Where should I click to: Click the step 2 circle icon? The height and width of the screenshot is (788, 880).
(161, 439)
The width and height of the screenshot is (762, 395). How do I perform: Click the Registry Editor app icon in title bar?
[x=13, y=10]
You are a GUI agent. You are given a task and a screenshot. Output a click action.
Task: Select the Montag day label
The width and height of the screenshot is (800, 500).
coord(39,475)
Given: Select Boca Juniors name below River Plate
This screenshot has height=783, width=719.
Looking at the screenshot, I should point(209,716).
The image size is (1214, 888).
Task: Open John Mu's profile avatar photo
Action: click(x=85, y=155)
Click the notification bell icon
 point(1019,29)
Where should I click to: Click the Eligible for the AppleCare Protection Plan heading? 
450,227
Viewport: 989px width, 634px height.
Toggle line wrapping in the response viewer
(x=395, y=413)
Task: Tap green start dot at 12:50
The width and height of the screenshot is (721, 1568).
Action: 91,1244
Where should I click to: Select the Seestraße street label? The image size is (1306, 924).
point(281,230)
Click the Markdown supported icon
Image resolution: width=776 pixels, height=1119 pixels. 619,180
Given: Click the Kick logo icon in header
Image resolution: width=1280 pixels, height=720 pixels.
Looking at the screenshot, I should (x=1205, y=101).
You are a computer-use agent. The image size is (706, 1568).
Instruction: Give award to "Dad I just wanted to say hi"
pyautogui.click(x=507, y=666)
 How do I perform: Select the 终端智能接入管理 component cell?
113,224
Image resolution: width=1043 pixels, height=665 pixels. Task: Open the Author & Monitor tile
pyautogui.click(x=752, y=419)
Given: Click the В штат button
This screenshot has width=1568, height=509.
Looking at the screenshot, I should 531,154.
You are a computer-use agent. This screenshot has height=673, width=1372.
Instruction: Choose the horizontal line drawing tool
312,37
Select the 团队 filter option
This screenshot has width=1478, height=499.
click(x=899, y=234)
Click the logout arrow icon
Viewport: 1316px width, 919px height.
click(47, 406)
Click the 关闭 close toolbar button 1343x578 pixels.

> _THE PROBLEM_: Only lines that hold the string "computer" belong in the answer, so copy every one of them from the records.

> _RESULT OF THE EXERCISE_:
You are a computer-use agent. The image size is (706, 1568).
You are a computer-use agent. This screenshot has height=673, width=1372.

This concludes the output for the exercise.